HMRC Tax Rule Change Could Devastate Childminder Profession from April
The Labour Party government has received urgent warnings that the expansion of HMRC's Making Tax Digital programme could force childminders out of business entirely. Starting in April 2026, significant changes to how home-based childcare providers claim expenses will remove longstanding allowances that many depend on for financial viability.
Removal of Flat-Rate Allowance Creates Substantial Burden
Currently, childminders operating from their homes benefit from a straightforward system where 10% of their overall earnings are automatically exempt from tax to cover wear and tear on household items and furniture. This blanket allowance simplifies accounting for thousands of small childcare businesses across the country.

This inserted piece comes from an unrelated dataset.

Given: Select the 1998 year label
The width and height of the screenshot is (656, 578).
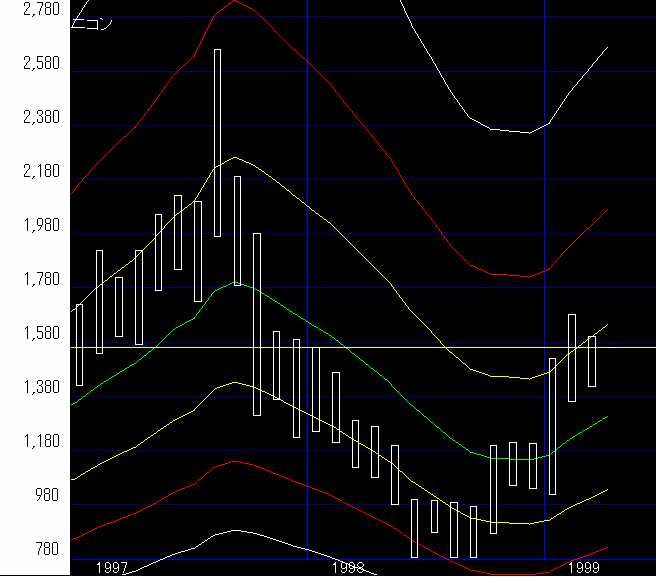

Under the new Making Tax Digital regime, this simplified approach disappears. Instead, childcare providers will be required to meticulously record and claim for specific repair or replacement costs individually. HMRC has been formally warned that this fundamental rule change "places a substantial financial burden on registered childminders" who already operate on thin margins.
Professionals Warn of Mass Exodus from Childminding
Childminders have written directly to the tax authority expressing their grave concerns. "We are already hearing from significant numbers of registered childminders who say that this change will be the final factor influencing their decision to leave the profession altogether," their letter stated.

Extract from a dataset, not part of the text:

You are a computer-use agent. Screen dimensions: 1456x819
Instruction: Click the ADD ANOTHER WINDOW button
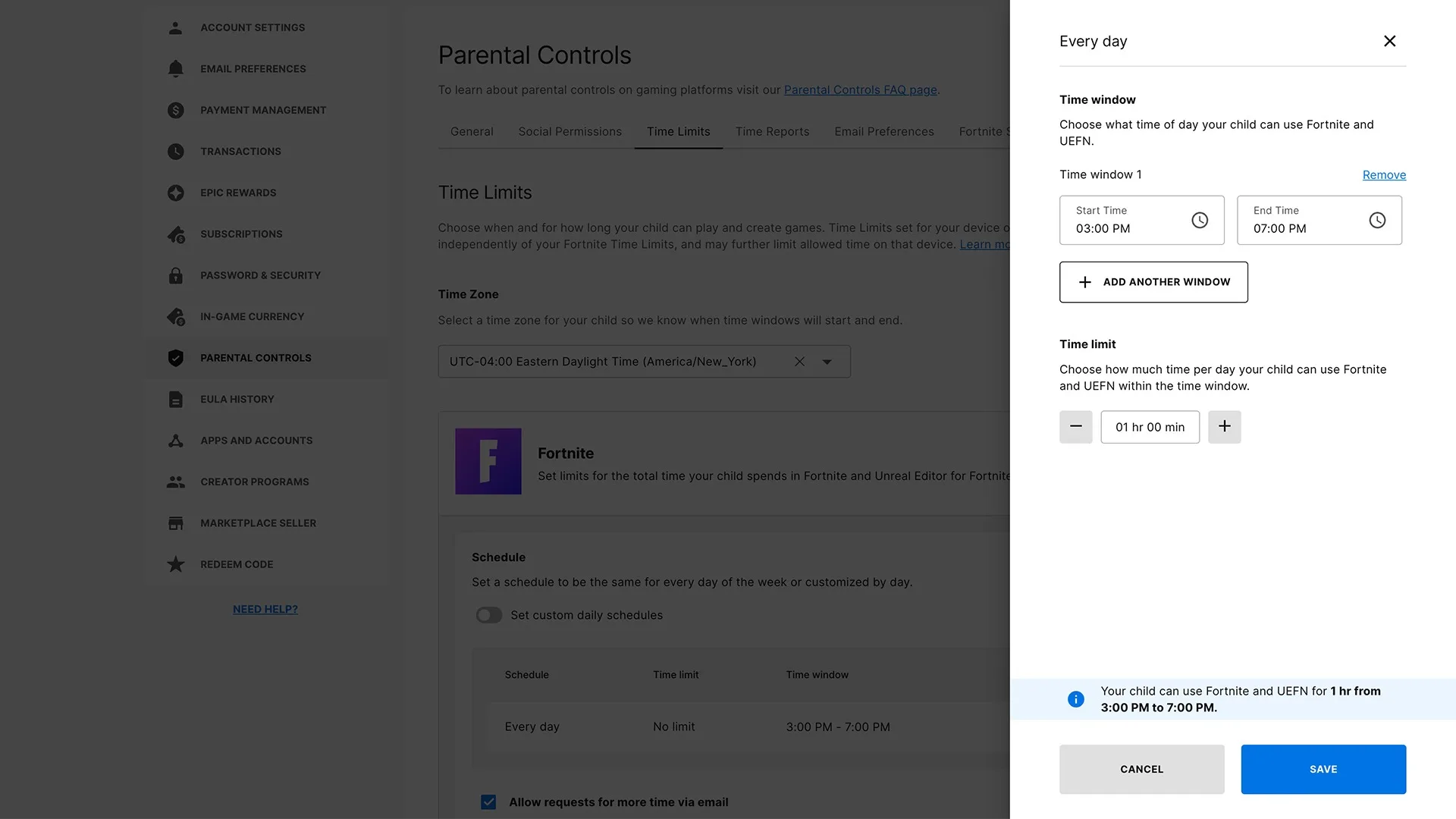[1153, 281]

The correspondence added the stark warning: "We fear that this decision could accelerate the decline of the childminding workforce at a time when stability and growth are urgently needed." This comes amid ongoing challenges in the early years sector, including funding pressures and recruitment difficulties.
Political Scrutiny and Government Response
Liberal Democrats MP Vikki Slade has formally questioned whether the government plans to assess "the potential impact of the removal of the wear and tear allowance within Making Tax Digital on the sustainability of the childminding sector" and the consequent effects on families who rely on these services.
In response, Exchequer Secretary to the Treasury Dan Tomlinson stated: "The government will monitor the impact of MTD for income tax on childminders and other home-based childcare providers in the same way as it will for all sole traders moving to MTD for income tax."
Tomlinson emphasized that only childminders with qualifying income exceeding £50,000 will be mandated into the MTD system from April 2026, representing a small proportion of the profession. He clarified that providers can still claim tax relief for legitimate business expenses, including:
- Household costs directly related to childcare business
- Wear and tear of household items and furniture
- Food and drink provided to children in their care
Ministers Acknowledge Concerns While Defending Changes
Early Education Minister Olivia Bailey noted that from April 2026, local authorities will be required to pass at least 97% of their funding directly to providers, a slight increase from the current 96%. She explained that "Under HMRC's 'Making Tax Digital' system, childminders can still claim tax relief for things they buy, repair, or replace for their business, such as furniture, equipment, and household items."
Bailey added: "This change standardises the way that sole traders record and claim business expenses. We are, however, aware of the strength of feeling amongst childminders and those who work with them."
The Department for Education emphasized its ongoing engagement with professional organizations including Coram PACEY (the Professional Association for Childcare and Early Years) and HMRC to understand the issue thoroughly. Officials stated they are working to ensure the concerns of childminders are clearly understood while maintaining support for these essential providers of flexible, high-quality early education.